- film poster
- Spanish: Mi mejor enemigo
- Directed by: Alex Bowen
- Written by: Alex Bowen Paula del Fierro Julio Rojas Beltrán Stingo Oscar Godoy
- Cinematography: José María Hermo
- Music by: Miguel Miranda
- Release date: 5 May 2005;
- Running time: 100 minutes
- Countries: Chile, Argentina, Spain
- Language: Spanish

= My Best Enemy (2005 film) =

My Best Enemy (Mi mejor enemigo) is a 2005 Chilean-Argentine-Spanish drama film directed by Alex Bowen. It stars Nicolás Saavedra, Erto Pantoja and Felipe Braun and won the Pudú de Plata for the best Chilean movie at the Valdivia International Film Festival.

==Plot==
Rodrigo Rojas (Nicolás Saavedra) is a 19-year-old who lives in Santiago and is currently serving in the military. He is sent as a conscript to Punta Arenas to face the imminent war for control of the Picton, Nueva, and Lennox Islands. Sergeant Osvaldo Ferrer (Erto Pantoja) orders him to maintain control of the border in the Patagonian plains. However, in the midst of the desolate landscapes, Rojas and his group (three other conscripts and a professional soldier) get lost and encounter an Argentinean group. Both groups are lost and do not know which side of the border they are on, which could ultimately trigger the invasion of one of the countries.

In this hostile environment, one of the Chilean soldiers receives a cut and begins to get infected, so Rojas must ask Argentinean 1st Sergeant Enrique Ocampo (Miguel Dedovich) for help to save his comrade. This eases the tension as both sides realize that a fight between them, for the moment, is unnecessary.

The movie features different humorous situations, such as the temporary establishment of a border between the two countries or the realization of a soccer match. However, the conflict is imminent, and Ocampo is warned that on the night of December 22, the Argentinean invasion will take place. He alerts Ferrer to withdraw with his men, but Ferrer refuses.

On that tense night, both sides are willing to start a fratricidal war. The Chileans are aware that they will be at a disadvantage and ask Ocampo to deliver letters to their families in Chile after the war. However, a radio warning informs Ocampo about the mediation of Pope John Paul II and the order to withdraw troops.
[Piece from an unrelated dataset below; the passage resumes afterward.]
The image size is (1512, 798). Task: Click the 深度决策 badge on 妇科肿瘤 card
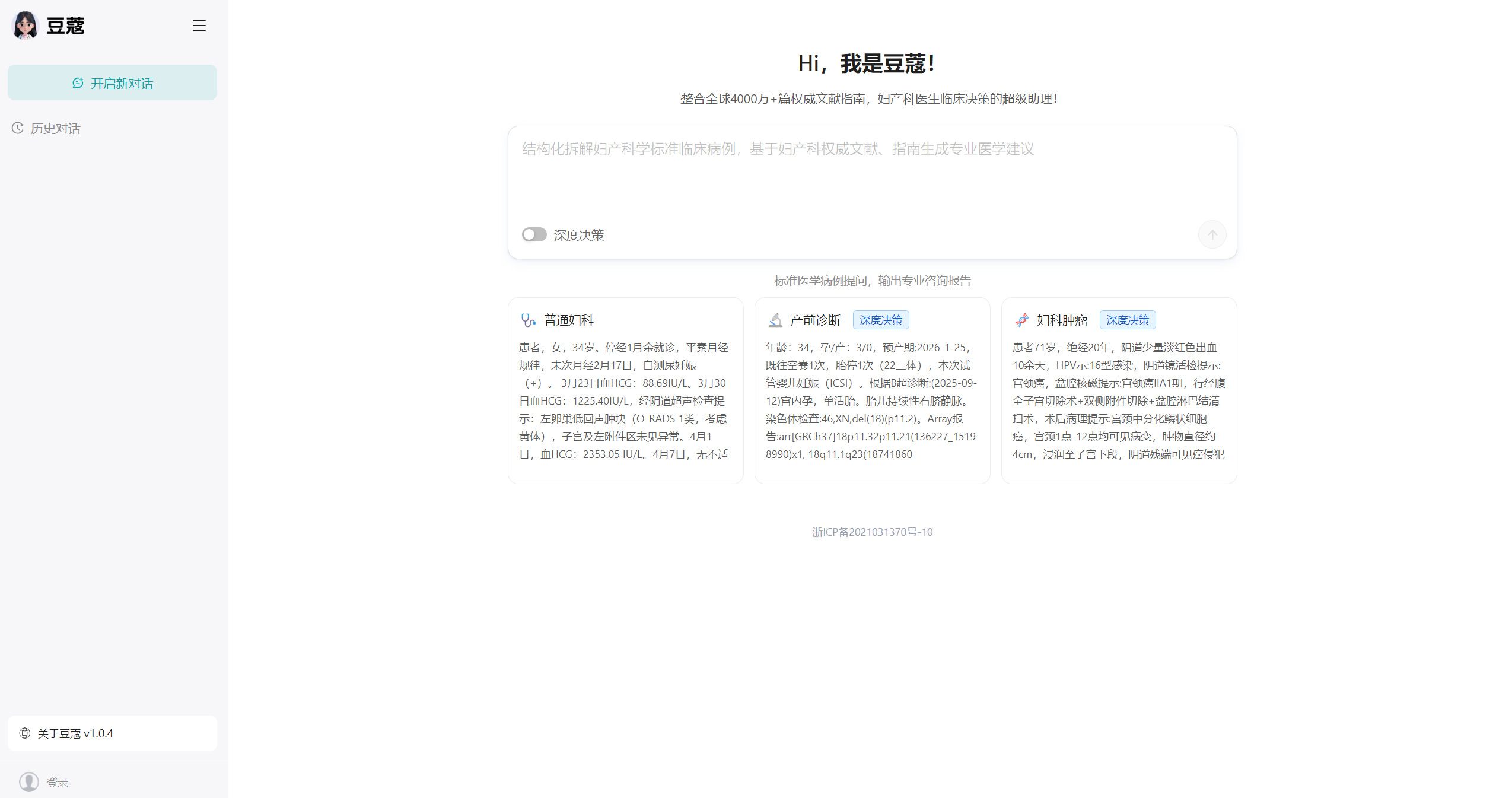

Ocampo leaves the trench and approaches the Chileans in a spirit of peace, but the soldier Orozco (Víctor Montero), the only professional soldier who considered friendship with the Argentines as a betrayal to the homeland, decides to attack, starting the crossfire. Ocampo is wounded between both trenches, while conscript José Almonacid (Andrés Olea), from Puqueldón, falls dead in the gunfire.

Rojas returns to Santiago determined to fulfill his love for Gloria (Fernanda Urrejola), his neighbor. However, she rejects him, just as society does, quickly forgetting the tense situation and the people who risked their lives to defend their country, both in Chile and Argentina.